Единомышленник Т. И. Филиппова, редактор газеты «Восток» Н. Н. Дурново утверждал: «Племенное родство, на котором наши западные славянофилы хотели бы основать большую прочность, нежели на религиозном, оказалось несбыточным. В то время как религия связывает с Россией единоверные ей народы, племенное родство при разности верований не связывает, а разъединяет между собой народы и делает их не только друг другу чуждыми, но и враждебными» [Дурново, 1890, 130].
Выходившее в 1879-1886гг. издание ставило своей целью «разъяснение текущих вопросов, вызванных политическими и религиозными событиями на Востоке, среди родственных нам по вере и крови народов», установление «прямого обмена мыслей между греческой, сербской, болгарской, румынской и русской публицистикой по предметам общего интереса», чтобы в конечном итоге «примирить между собой различные народности Балканского полуострова путем единоверия, на котором Россия основывала свою восточную политику во все прежние времена» [Восток, 1879].
Сочувствовавший грекам Н. Н. Дурново неоднократно повторял, что панслависты, поддерживая болгар, опираются исключительно на «гнусные и лживые доносы и рассказы и рассказы про греческую иерархию» [Дурново, 1899, 3]. По его мнению, Н. П. Игнатьев, «мало знакомый с церковною и политической историей греков, сербов и болгар, а еще более с их этнографическими границами, поддался влиянию болгарских шовинистов и задумал создать Великую Болгарию… мечтая впоследствии стать во главе болгарского народа как их король» [Дурново, 1899, 127].
В славянофильских кругах программа «Востока» вызывала негативную реакцию. Ознакомившись с изданием в феврале 1879 г., И. С. Аксаков писал Н. П. Гилярову-Платонову: «Я… возмущен „Востоком“ до глубины души». Публицистику Н. Н. Дурново славянофил называл «бесталантливым лепетом». «Разве возможно освобожденный русской кровью болгарский народ называть неправославным?.. И еще смеет эта газета объявлять, что ее задача примирение всех в православном единстве! Ее задача — раздувать вражду, — поддерживать фанариотские притязания… Чуждый Церкви элемент племенной внесен греками, стремившимися огречить болгар, притеснить их народность. Болгаре только защищались, ограждая себя… Если бы Англии понадобилось самое действенное средство для того, чтобы раздувать вражду между славянскими племенами, — никто лучше Дурново не послужил бы такой цели… Истинная мерзость эта газета „Восток“!» [И. С. Аксаков в его письмах, 1896, 283].

=====

ЗАДАНИЕ A.
Замените «fibre» на «fiber» в строках листинга начиная со строки с «both [909, 623]» и до конца листинга включительно, остальное не меняйте. Приведите только эти строки.
Исходный текст и листинг после него — независимые друг от друга материалы.

=====

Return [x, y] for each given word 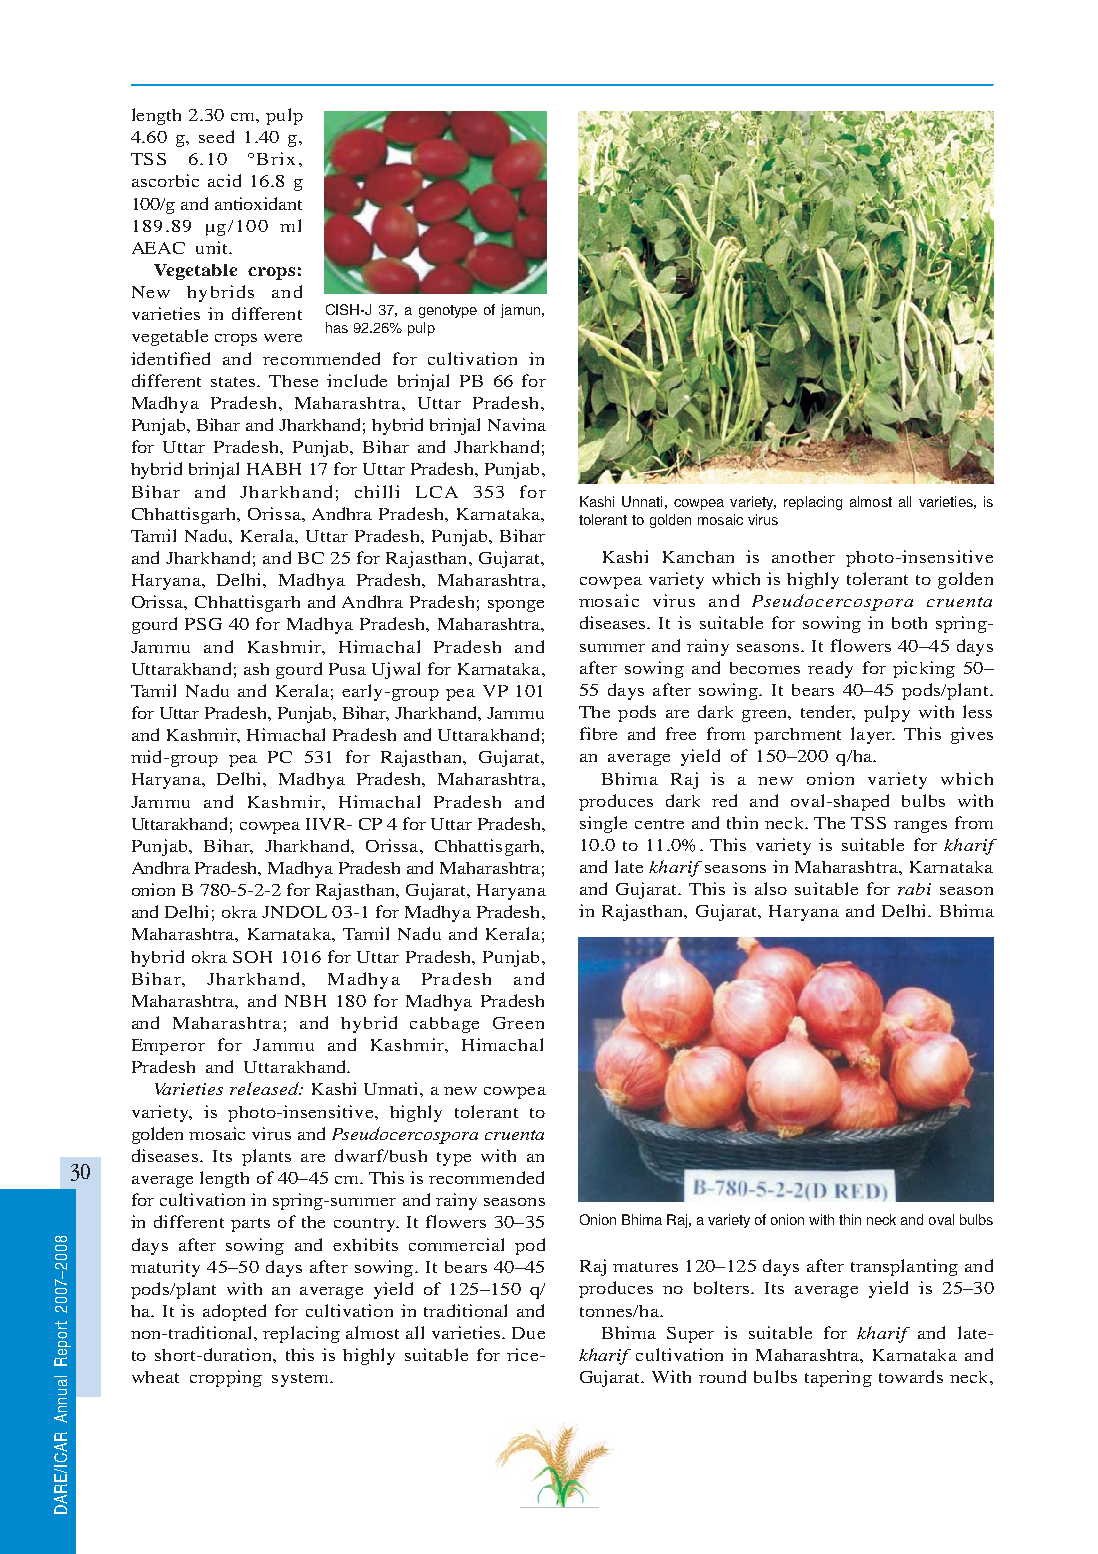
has [337, 327]
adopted [234, 1312]
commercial [456, 1244]
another [803, 557]
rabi [914, 889]
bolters [721, 1287]
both [909, 623]
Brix [276, 158]
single [603, 824]
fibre [598, 733]
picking [924, 669]
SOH [252, 957]
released [265, 1088]
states [234, 382]
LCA [437, 492]
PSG [203, 624]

=====

ЗАДАНИЕ B.
В какие годы выходила газета «Восток», согласно исходному тексту?

РЕЗУЛЬТАТ ВЫПОЛНЕНИЯ A.
both [909, 623]
Brix [276, 158]
single [603, 824]
fiber [598, 733]
picking [924, 669]
SOH [252, 957]
released [265, 1088]
states [234, 382]
LCA [437, 492]
PSG [203, 624]

РЕЗУЛЬТАТ ВЫПОЛНЕНИЯ B.
В 1879–1886 гг.